The government had filed 74 cases against the Dalit protesters who damage private and government property.

===Other incident===
On 25 April 2018 two of the victims of the Una incident were again attacked by one of the accused who was out on bail. They were returning from shopping in Una in preparation for their conversion to Buddhism.

==Arrests==
The Gujarat Crime Investigation Department (CID) arrested 43 people in September 2016 including two minors and four police officers. Later, 35 of them were released on bail and one arrested police officer died of jaundice in September 2017. The prime accused was released on bail on the condition of not entering the limits of Una. Thirty-four of them were charged for attempt to murder, robbery, kidnapping, assault to dishonour person, wrongful confinement, rioting, hurting by weapon and criminal conspiracy. They were also charged for atrocities and recording the video of the incident. The charge sheet was filed in December 2016.
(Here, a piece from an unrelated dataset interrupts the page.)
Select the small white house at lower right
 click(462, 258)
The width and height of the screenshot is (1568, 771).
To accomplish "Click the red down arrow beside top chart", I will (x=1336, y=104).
The trial started in August 2018.

== Government response ==
Gujarat Chief Minister Anandiben Patel visited Mota Samadhiyala and promised that the victims would be given Below Poverty Line cards, housing plots, five-acre agricultural land and government jobs. However, in 2018, the BJP government told the Gujarat Legislative Assembly that there was no record of the promises. Jignesh Mevani, who had asked the question in the Assembly, accused the state government of reneging on its promise.

The victims had protested with hunger strike against the government and sought mercy killing for not fulfilling the promise of 5 acres land, BPL card, each one government job, housing plot and Subsidy for house built.

==In popular culture==
The 2019 Hindi film Article 15 portrayed the flogging incident with a modified story.